PROVIDED PASSAGE —
Tip: When debugging the compiler, it is convenient to do:

stc -l /dev/stdout <input>.swift /dev/stdout

8. Turbine internals

8.1. Builtins

Turbine implements the Swift/T standard library in its export/ directory. Some libraries (e.g., string) are implemented in pure Tcl. Other TIC features are implemented in C code exposed to Tcl in src/tcl. For example, string.swift:sprintf() refers to Tcl function sprintf which is implemented in lib/string.tcl, which simply uses the Tcl function format. The sprintf function operates on Turbine data (TDs), which are integers that are the identifiers of data stored in ADLB. A rule is used to trigger data-dependent execution, described next.

8.2. Turbine data

When Swift code declares, reads, or writes data, these are translated into ADLB data operations _Create(), _Retrieve(), and _Store() (see adlb.h). These functions are exposed to TIC as Tcl functions adlb::create, adlb::retrieve, and adlb::store. However, higher-level wrapper interfaces are targeted by STC, found in lib/data.tcl. These handle the various types, provide logging, and so on. They also support the Swift/T reference-counting-based garbage collection scheme (_incr and _decr generally refer to this count, when it reaches 0, the variable is garbage-collected by ADLB).

GIVEN INSTRUCTION 1 —
In the records, reproduce everything from the line containing "Viewport: 780px width, 910px" down to the line containing "Action: click(374, 100)", substituting "How can I do" for "How do I perform" and leaving all else unchanged.

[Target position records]
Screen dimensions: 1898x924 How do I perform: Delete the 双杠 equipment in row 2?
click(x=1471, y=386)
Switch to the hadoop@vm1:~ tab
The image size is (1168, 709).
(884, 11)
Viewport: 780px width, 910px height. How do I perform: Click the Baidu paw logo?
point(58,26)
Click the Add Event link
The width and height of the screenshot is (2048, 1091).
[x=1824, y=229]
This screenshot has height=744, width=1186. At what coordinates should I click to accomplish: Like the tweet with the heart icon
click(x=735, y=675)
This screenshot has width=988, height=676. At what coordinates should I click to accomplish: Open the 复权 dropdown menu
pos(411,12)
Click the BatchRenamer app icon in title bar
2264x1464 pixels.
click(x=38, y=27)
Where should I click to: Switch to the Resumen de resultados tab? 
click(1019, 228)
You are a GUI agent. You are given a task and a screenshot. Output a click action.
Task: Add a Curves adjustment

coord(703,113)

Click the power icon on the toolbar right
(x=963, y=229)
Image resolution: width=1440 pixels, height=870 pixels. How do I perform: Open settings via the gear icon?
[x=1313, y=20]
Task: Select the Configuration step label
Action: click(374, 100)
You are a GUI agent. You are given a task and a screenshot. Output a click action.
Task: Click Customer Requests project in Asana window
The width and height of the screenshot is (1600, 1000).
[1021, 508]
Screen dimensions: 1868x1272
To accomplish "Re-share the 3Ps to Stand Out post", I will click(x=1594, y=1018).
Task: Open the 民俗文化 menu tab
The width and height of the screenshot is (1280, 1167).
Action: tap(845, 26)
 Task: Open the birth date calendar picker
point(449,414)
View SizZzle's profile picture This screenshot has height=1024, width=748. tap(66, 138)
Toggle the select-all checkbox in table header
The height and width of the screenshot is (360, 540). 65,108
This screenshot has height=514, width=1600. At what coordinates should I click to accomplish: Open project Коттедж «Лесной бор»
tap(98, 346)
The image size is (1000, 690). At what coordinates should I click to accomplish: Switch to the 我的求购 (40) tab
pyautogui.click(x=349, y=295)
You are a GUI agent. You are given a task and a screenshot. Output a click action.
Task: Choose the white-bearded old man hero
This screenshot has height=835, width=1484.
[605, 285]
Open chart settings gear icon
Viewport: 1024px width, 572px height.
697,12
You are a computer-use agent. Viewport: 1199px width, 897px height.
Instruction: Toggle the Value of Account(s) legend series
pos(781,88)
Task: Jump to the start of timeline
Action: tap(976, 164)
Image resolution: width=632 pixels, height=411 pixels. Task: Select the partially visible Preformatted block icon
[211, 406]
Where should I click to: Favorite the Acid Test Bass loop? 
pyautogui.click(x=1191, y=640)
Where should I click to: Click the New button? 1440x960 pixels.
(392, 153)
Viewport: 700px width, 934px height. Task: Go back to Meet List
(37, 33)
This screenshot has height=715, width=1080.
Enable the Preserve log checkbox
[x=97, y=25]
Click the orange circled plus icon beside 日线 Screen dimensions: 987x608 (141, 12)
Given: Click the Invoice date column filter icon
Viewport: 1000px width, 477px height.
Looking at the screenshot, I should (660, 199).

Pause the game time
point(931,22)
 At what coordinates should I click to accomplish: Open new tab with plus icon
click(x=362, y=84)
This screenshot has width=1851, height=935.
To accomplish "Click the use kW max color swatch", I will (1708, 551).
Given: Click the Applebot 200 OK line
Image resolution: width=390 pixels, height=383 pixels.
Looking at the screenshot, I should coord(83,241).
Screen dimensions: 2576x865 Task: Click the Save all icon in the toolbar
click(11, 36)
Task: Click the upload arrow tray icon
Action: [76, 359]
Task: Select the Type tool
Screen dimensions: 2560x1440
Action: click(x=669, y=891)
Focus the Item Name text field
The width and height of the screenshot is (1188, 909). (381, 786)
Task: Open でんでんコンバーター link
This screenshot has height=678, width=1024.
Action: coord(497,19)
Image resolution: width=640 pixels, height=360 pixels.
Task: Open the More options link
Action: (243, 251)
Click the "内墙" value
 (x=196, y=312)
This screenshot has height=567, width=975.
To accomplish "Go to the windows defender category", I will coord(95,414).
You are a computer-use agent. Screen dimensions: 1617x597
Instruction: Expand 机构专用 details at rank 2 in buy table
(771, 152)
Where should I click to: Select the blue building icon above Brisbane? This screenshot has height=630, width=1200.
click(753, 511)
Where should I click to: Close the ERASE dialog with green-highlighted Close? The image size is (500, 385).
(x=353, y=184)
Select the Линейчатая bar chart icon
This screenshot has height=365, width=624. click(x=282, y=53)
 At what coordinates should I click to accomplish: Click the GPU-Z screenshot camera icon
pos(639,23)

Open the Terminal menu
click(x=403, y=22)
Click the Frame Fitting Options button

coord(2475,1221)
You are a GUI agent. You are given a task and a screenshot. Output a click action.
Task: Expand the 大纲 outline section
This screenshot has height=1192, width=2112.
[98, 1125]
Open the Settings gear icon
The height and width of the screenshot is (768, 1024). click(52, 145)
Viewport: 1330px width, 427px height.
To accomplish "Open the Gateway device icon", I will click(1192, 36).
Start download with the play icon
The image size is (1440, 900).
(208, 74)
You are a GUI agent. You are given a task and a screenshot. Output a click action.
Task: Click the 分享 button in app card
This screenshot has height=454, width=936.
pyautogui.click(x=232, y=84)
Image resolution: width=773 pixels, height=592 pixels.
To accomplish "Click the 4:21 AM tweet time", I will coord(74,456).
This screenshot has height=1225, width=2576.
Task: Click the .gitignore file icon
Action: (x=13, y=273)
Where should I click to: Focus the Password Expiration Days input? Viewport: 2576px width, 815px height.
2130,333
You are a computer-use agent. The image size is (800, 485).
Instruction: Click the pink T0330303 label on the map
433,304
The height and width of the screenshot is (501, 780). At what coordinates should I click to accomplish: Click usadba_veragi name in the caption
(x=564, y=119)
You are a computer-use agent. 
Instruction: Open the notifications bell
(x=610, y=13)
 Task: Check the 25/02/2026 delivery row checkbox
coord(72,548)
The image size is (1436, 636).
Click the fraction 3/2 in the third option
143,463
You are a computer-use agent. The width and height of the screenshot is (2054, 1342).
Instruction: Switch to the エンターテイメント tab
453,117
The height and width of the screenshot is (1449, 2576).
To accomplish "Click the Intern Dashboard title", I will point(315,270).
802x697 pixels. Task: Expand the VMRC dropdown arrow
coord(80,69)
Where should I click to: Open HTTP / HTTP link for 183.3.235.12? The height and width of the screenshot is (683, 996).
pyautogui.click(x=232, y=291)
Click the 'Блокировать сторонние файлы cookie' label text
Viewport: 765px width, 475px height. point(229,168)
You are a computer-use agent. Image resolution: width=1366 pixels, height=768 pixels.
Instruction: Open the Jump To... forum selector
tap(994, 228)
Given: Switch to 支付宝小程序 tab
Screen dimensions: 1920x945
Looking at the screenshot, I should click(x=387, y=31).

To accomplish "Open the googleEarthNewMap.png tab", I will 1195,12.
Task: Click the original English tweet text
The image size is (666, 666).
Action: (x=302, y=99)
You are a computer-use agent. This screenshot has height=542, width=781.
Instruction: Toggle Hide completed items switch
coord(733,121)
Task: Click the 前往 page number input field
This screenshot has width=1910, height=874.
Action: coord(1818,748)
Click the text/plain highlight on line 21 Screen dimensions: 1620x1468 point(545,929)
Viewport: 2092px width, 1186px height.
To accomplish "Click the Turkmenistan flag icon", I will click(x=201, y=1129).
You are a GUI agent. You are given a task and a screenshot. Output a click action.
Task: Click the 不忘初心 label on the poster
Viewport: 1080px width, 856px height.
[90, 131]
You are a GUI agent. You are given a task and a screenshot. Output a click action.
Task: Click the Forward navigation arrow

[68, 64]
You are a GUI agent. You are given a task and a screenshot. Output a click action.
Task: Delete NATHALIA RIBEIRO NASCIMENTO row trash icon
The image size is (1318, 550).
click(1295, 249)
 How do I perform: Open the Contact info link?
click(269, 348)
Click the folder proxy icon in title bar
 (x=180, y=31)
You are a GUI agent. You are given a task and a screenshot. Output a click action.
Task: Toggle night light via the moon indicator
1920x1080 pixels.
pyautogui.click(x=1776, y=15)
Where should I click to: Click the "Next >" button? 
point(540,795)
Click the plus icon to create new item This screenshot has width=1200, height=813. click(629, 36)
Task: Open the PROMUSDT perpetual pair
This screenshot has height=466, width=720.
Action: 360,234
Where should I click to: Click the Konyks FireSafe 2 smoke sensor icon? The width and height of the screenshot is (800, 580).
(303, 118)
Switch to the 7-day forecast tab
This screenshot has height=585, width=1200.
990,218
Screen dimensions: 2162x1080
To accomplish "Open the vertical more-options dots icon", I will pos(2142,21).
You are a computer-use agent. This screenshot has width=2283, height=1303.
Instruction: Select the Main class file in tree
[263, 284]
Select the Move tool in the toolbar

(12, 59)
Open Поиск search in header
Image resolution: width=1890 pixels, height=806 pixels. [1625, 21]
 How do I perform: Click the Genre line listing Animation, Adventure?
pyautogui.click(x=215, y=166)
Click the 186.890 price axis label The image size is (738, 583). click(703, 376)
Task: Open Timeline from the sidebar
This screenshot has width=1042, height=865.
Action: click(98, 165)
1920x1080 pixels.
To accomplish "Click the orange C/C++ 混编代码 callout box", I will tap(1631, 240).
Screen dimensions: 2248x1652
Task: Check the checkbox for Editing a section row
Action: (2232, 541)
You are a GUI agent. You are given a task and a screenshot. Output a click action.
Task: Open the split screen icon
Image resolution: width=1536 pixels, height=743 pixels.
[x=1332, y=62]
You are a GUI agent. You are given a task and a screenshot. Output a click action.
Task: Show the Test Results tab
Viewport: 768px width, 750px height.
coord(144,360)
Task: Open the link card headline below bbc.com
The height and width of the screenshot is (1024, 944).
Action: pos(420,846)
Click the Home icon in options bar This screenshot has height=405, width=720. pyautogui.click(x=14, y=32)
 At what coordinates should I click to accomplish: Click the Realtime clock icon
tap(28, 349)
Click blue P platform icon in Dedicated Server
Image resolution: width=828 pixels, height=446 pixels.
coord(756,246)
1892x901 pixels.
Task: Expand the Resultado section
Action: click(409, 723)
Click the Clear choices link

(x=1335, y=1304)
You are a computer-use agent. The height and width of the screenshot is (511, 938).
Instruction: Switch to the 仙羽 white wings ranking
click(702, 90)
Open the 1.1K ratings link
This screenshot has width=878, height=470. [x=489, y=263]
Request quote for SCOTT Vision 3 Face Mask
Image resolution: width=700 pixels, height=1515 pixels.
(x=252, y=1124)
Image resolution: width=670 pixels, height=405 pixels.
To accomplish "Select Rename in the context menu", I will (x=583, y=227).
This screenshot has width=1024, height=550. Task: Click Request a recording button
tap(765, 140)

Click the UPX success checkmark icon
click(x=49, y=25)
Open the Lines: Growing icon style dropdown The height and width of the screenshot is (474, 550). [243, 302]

GIVEN INSTRUCTION 2 —
Indicate whether each of the following statements agrees with the passage on Turbine internals, answering yes or no and quoting the deciding words: (a) The Tcl function sprintf is implemented in lib/string.tcl. (b) Every library of the Swift/T standard library is implemented in pure Tcl. (c) STC targets the functions adlb::create, adlb::retrieve, and adlb::store directly rather than any wrapper interfaces.

EXERCISE OUTPUT 1 —
Viewport: 780px width, 910px height. How can I do: Click the Baidu paw logo?
point(58,26)
Click the Add Event link
The width and height of the screenshot is (2048, 1091).
[x=1824, y=229]
This screenshot has height=744, width=1186. At what coordinates should I click to accomplish: Like the tweet with the heart icon
click(x=735, y=675)
This screenshot has width=988, height=676. At what coordinates should I click to accomplish: Open the 复权 dropdown menu
pos(411,12)
Click the BatchRenamer app icon in title bar
2264x1464 pixels.
click(x=38, y=27)
Where should I click to: Switch to the Resumen de resultados tab? 
click(1019, 228)
You are a GUI agent. You are given a task and a screenshot. Output a click action.
Task: Add a Curves adjustment

coord(703,113)

Click the power icon on the toolbar right
(x=963, y=229)
Image resolution: width=1440 pixels, height=870 pixels. How can I do: Open settings via the gear icon?
[x=1313, y=20]
Task: Select the Configuration step label
Action: click(374, 100)

EXERCISE OUTPUT 2 —
(a) Yes: "Tcl function sprintf which is implemented in lib/string.tcl"
(b) No: "Some libraries (e.g., string) are implemented in pure Tcl. Other TIC features are implemented in C code exposed to Tcl in src/tcl."
(c) No: "However, higher-level wrapper interfaces are targeted by STC, found in lib/data.tcl."